= Beginning of Section =
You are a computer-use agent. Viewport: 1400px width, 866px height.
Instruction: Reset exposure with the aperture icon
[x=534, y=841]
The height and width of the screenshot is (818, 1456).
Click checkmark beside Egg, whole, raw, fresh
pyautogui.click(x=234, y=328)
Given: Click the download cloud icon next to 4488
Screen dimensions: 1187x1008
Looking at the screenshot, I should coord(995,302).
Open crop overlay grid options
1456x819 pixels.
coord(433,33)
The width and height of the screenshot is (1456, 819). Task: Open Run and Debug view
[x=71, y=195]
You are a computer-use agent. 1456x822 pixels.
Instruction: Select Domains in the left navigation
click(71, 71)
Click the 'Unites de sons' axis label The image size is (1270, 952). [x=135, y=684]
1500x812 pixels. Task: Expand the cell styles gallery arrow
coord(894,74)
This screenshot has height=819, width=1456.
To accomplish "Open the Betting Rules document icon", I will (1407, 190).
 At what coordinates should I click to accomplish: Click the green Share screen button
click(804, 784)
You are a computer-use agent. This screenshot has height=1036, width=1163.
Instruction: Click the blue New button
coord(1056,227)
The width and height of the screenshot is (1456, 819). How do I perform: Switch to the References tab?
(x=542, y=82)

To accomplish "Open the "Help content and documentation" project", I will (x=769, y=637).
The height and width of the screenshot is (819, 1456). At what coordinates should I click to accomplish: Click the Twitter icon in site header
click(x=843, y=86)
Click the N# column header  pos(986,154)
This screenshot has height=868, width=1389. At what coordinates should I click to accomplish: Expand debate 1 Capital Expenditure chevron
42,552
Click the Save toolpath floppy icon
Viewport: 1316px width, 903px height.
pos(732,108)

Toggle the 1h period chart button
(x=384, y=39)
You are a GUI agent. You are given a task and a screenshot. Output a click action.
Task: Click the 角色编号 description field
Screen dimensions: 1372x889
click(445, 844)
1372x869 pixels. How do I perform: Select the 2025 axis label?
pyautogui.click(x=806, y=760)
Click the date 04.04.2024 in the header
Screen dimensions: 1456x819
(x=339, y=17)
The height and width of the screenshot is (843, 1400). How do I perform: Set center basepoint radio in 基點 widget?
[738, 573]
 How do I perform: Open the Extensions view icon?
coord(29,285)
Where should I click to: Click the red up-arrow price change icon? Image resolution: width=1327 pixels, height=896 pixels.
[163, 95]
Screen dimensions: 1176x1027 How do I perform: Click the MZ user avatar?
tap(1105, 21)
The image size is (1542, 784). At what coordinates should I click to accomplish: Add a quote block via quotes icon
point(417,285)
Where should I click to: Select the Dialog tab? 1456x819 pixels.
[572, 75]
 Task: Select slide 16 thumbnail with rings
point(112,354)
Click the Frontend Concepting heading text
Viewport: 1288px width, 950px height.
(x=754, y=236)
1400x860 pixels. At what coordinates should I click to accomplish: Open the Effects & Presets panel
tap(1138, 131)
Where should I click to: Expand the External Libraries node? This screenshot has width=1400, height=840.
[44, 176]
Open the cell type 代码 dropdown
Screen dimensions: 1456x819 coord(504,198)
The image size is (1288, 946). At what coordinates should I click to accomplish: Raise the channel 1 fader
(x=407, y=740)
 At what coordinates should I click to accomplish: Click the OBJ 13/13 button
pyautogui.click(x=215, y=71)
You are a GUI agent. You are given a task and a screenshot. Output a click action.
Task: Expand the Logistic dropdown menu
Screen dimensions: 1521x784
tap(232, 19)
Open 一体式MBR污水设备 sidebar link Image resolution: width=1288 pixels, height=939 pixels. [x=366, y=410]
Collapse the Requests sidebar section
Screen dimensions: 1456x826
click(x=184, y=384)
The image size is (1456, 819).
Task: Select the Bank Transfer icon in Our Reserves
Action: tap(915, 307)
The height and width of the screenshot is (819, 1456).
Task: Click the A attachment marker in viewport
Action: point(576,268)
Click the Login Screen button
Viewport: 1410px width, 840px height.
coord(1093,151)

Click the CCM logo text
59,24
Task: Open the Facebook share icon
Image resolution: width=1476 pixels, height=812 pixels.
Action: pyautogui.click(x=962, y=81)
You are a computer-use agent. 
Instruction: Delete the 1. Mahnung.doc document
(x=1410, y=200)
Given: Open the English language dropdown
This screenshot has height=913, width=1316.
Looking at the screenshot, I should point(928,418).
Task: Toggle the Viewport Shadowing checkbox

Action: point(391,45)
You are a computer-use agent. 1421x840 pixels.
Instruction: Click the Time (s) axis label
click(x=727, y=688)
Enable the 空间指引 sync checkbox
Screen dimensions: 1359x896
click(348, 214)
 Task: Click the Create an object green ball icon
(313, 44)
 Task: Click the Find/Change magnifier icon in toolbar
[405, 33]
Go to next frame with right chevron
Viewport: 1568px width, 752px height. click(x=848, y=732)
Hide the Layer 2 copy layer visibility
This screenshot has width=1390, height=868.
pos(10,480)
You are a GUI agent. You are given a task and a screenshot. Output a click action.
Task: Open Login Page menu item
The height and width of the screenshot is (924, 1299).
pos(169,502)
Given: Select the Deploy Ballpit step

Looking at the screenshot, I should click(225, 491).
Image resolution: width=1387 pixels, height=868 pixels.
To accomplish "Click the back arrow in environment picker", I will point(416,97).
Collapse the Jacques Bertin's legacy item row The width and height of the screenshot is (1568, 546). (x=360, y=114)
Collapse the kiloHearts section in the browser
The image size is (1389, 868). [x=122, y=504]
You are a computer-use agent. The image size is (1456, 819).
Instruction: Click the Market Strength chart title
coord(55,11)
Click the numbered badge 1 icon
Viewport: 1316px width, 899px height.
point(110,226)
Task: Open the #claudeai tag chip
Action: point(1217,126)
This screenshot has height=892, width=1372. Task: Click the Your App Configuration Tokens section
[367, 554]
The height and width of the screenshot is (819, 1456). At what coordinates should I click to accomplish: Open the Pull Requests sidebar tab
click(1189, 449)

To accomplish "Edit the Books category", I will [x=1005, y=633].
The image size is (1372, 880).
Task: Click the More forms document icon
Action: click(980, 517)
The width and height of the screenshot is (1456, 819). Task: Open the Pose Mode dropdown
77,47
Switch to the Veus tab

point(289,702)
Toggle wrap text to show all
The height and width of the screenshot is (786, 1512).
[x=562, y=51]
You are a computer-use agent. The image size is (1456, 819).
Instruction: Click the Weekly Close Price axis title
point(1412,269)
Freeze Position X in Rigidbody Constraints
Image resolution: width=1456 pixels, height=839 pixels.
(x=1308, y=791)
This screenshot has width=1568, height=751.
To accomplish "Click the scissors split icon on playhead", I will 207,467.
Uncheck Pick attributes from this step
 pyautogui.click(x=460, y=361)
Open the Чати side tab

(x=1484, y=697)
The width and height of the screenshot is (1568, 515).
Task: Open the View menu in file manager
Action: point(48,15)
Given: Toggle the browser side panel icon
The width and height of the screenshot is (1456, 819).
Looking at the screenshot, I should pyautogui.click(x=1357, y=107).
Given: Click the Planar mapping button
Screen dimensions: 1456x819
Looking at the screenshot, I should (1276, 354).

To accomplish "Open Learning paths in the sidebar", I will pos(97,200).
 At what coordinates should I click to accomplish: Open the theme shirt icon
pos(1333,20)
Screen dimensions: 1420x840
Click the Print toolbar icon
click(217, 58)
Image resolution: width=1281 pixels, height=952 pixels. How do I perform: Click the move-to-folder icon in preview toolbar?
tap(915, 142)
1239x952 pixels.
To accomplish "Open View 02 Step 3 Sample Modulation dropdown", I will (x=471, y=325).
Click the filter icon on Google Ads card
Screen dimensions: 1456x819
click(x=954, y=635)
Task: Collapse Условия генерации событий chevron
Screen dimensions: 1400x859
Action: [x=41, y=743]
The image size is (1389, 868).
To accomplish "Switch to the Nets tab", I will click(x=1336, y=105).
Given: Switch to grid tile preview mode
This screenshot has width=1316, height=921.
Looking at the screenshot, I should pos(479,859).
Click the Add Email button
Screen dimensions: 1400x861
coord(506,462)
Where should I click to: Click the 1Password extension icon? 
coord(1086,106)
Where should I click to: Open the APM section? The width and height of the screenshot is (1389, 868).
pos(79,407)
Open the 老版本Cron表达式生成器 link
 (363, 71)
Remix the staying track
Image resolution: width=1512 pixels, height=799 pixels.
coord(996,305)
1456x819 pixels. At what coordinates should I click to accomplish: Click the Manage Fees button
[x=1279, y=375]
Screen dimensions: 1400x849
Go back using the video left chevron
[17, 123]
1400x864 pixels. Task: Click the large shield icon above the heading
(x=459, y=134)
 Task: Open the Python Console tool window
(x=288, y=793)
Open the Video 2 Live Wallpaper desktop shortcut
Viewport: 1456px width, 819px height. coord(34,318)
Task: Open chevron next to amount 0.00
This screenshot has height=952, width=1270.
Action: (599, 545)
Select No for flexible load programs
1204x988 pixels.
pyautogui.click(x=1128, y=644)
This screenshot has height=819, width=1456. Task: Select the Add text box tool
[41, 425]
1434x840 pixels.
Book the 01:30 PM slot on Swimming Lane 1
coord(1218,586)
= End of Section =
### Activity
Could you return exactly the stretch of the data above that starts at the line with "Click the Print toolbar icon" and ends at the line with "Click the Add Email button", both lines included?

### Reply
Click the Print toolbar icon
click(217, 58)
Image resolution: width=1281 pixels, height=952 pixels. How do I perform: Click the move-to-folder icon in preview toolbar?
tap(915, 142)
1239x952 pixels.
To accomplish "Open View 02 Step 3 Sample Modulation dropdown", I will (x=471, y=325).
Click the filter icon on Google Ads card
Screen dimensions: 1456x819
click(x=954, y=635)
Task: Collapse Условия генерации событий chevron
Screen dimensions: 1400x859
Action: [x=41, y=743]
The image size is (1389, 868).
To accomplish "Switch to the Nets tab", I will click(x=1336, y=105).
Given: Switch to grid tile preview mode
This screenshot has width=1316, height=921.
Looking at the screenshot, I should pos(479,859).
Click the Add Email button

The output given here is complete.